Task directions = Please recast the records from the line with "This screenshot has height=687, width=1484." through the line with "pos(383,406)" as a two-column CSV with the columns text and answer, one row per record. Put each value in a single quoted field, with line breaks replaced by spaces.

########################################

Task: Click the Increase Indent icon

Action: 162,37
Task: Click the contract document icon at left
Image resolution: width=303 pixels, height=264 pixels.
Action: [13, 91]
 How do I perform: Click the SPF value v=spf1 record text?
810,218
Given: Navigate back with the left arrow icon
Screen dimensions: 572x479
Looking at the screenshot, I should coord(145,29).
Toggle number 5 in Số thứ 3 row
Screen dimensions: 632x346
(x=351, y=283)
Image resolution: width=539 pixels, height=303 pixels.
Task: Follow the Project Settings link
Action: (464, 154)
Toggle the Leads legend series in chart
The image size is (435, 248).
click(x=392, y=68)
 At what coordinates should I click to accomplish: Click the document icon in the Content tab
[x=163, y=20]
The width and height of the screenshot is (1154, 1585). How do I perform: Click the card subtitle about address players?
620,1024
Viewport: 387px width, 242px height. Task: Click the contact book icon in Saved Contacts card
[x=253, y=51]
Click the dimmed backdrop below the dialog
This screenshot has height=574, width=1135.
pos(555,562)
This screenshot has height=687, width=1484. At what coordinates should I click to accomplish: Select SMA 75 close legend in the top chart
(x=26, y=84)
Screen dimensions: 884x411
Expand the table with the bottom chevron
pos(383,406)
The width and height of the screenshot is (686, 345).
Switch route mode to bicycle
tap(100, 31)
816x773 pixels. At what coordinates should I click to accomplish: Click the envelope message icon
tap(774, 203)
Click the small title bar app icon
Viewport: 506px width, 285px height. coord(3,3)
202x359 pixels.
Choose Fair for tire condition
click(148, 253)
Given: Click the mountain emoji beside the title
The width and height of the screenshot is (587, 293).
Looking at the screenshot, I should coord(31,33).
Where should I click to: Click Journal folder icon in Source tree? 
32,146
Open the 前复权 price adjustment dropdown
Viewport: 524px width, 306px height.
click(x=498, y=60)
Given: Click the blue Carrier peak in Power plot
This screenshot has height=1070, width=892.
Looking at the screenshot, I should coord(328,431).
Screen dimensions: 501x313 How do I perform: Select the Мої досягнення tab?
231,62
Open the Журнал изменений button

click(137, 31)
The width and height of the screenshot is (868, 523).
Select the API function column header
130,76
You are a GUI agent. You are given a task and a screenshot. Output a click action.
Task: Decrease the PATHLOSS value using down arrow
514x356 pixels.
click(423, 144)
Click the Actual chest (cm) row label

########################################

Exercise answer =
text,answer
"This screenshot has height=687, width=1484. At what coordinates should I click to accomplish: Select SMA 75 close legend in the top chart","(x=26, y=84)"
"Screen dimensions: 884x411 Expand the table with the bottom chevron","pos(383,406)"